===== Record set =====
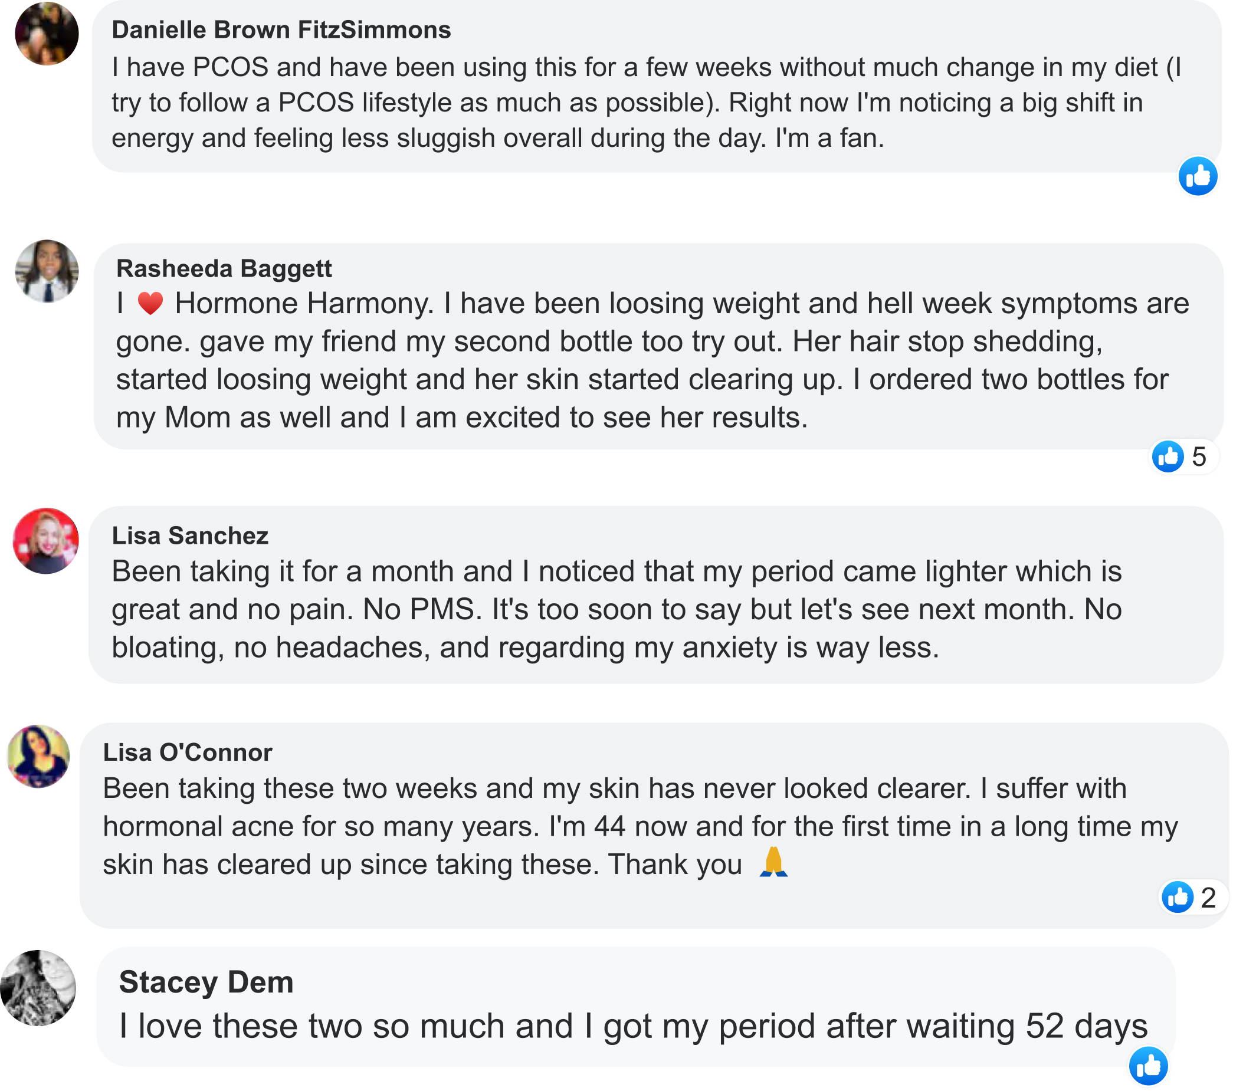The width and height of the screenshot is (1233, 1091).
Task: View the 2 reactions count on Lisa O'Connor's comment
Action: 1208,897
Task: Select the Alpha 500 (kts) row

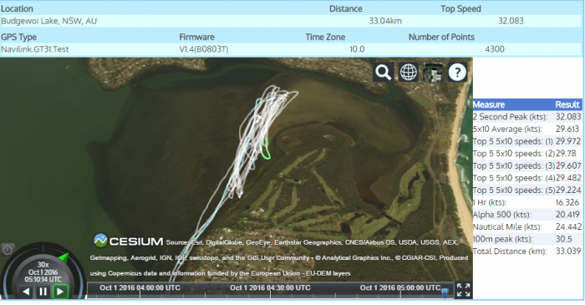Action: (527, 215)
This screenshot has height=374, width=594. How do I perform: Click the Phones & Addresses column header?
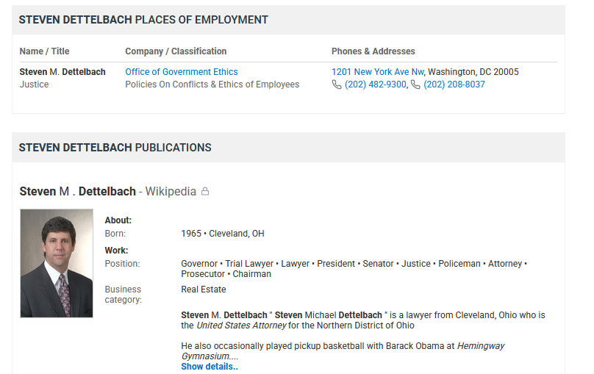(x=373, y=51)
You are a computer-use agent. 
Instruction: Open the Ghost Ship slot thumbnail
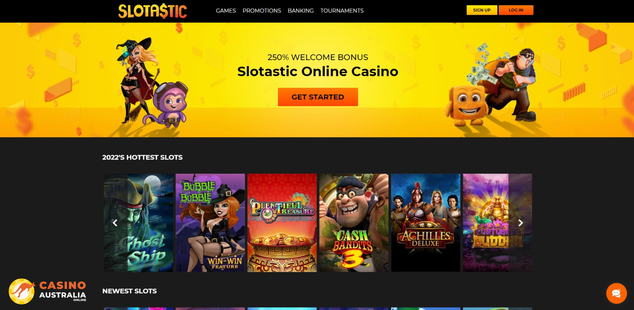138,223
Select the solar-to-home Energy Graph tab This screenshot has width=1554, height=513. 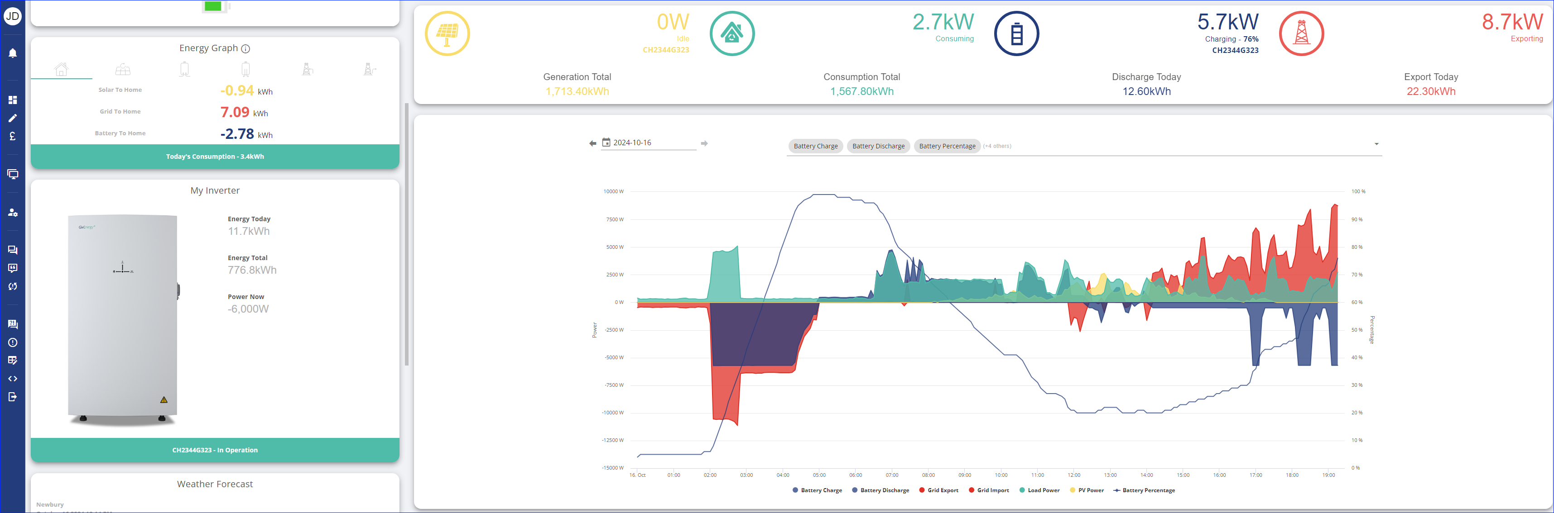pos(123,69)
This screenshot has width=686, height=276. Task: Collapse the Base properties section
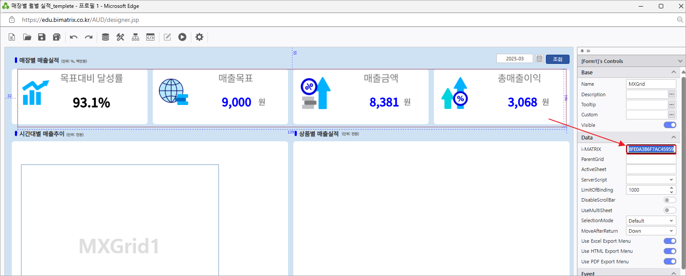[673, 72]
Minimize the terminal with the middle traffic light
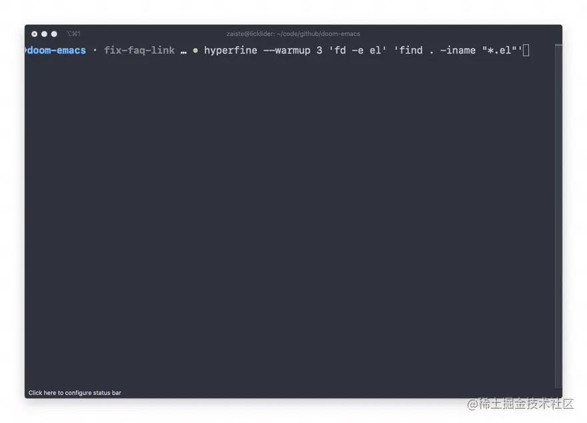 (44, 34)
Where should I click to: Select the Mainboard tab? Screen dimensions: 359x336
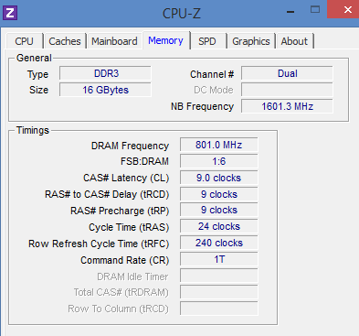tap(114, 41)
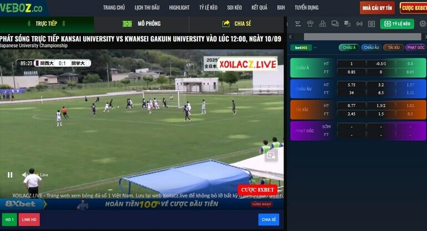Open the standings podium icon

point(322,24)
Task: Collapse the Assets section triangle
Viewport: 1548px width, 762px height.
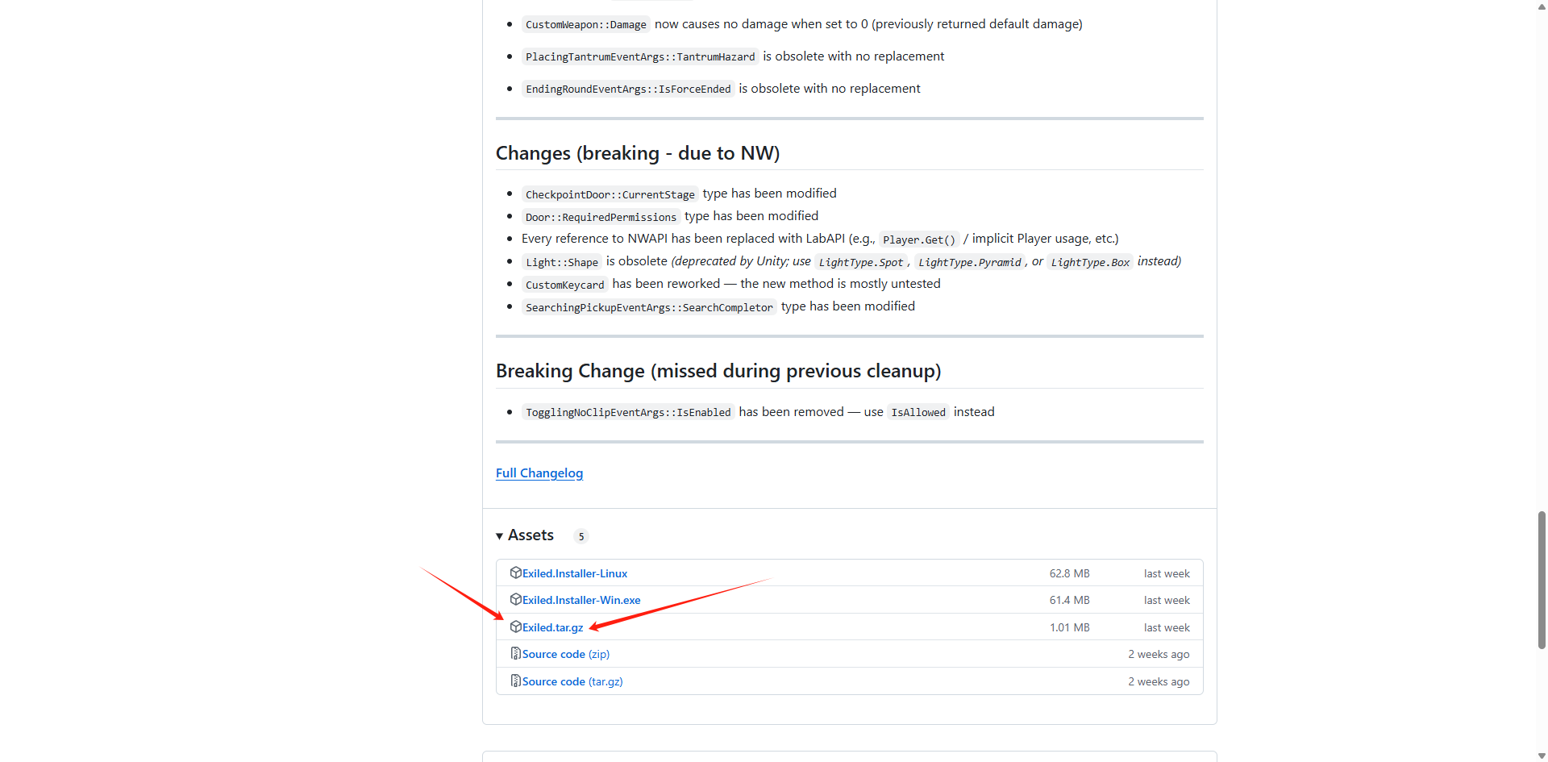Action: click(500, 536)
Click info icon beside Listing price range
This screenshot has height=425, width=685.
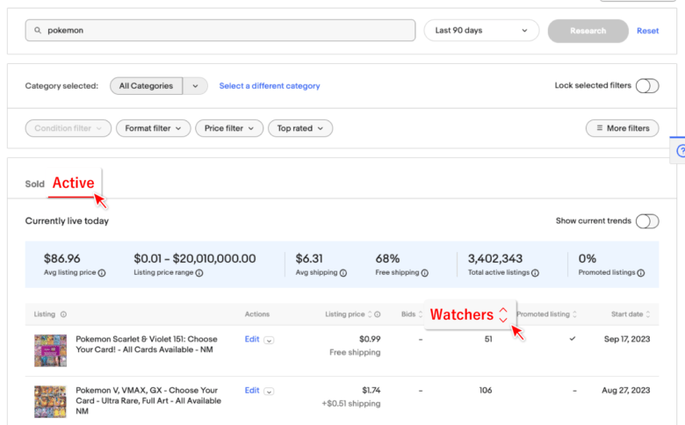(x=199, y=273)
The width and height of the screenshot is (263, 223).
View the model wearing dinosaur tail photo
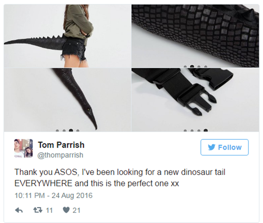(67, 36)
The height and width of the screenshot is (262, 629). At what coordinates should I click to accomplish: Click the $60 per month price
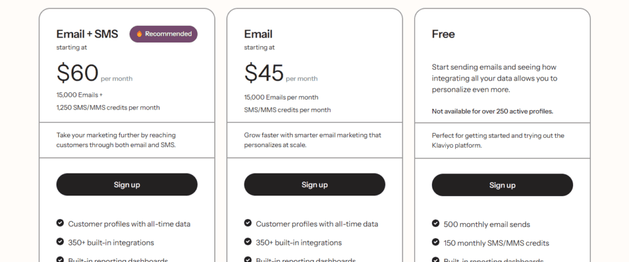click(94, 73)
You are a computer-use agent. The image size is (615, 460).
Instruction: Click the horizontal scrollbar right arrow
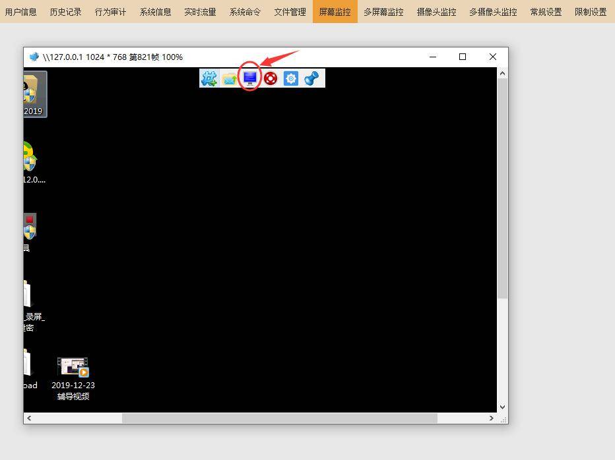492,418
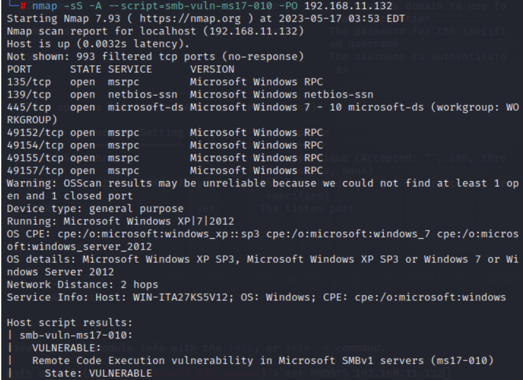
Task: Select the target IP 192.168.11.132 in command
Action: (x=348, y=6)
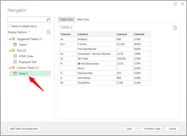
Task: Select the Table View tab
Action: (x=66, y=19)
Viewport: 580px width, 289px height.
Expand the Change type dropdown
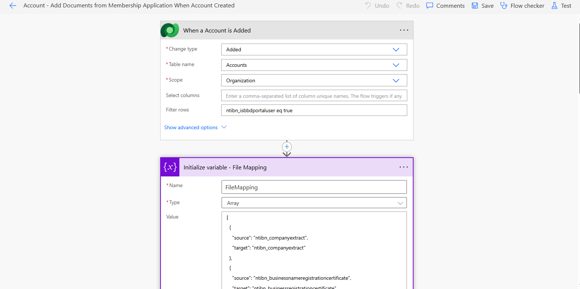click(396, 49)
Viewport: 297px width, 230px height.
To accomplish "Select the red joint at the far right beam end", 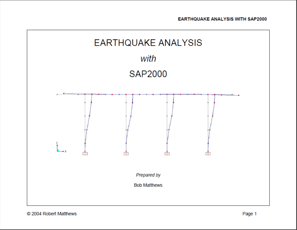I will (238, 96).
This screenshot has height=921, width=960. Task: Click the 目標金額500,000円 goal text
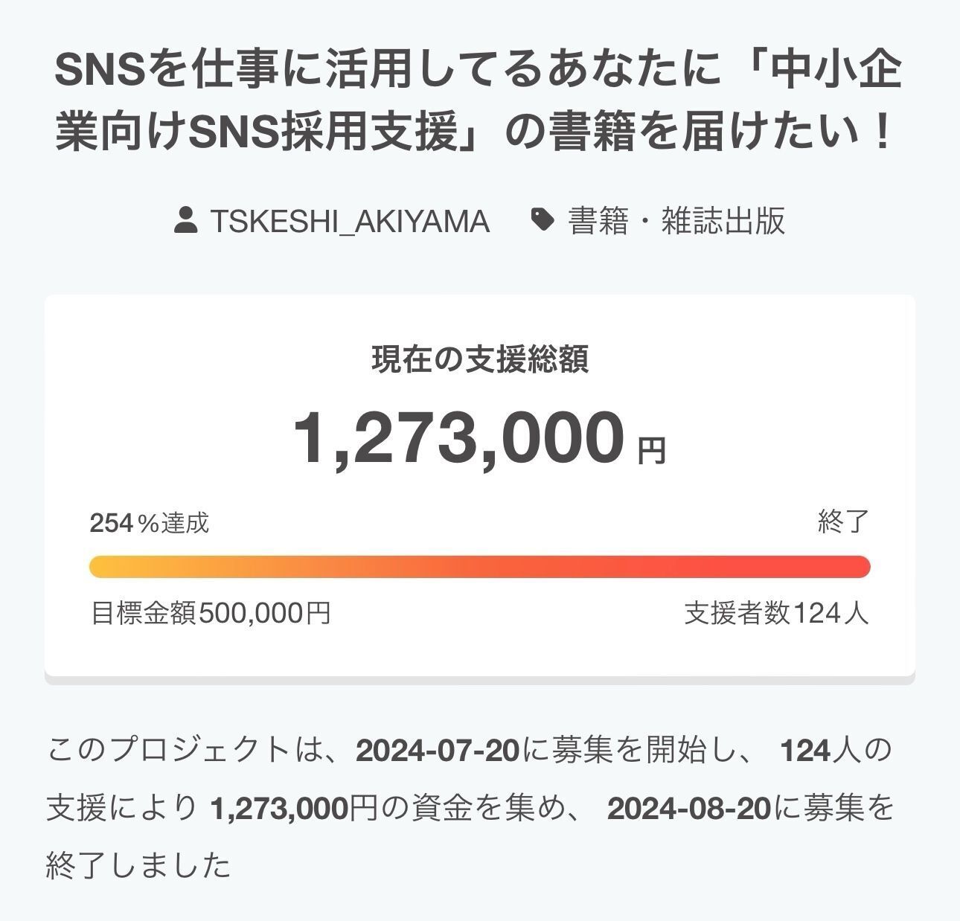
=====
_Exercise_
Find every line of the data that includes the string "computer". Copy each of those lines.

_Result of the exercise_
You are a computer-use agent. 
You are a computer-use agent. The image size is (615, 460).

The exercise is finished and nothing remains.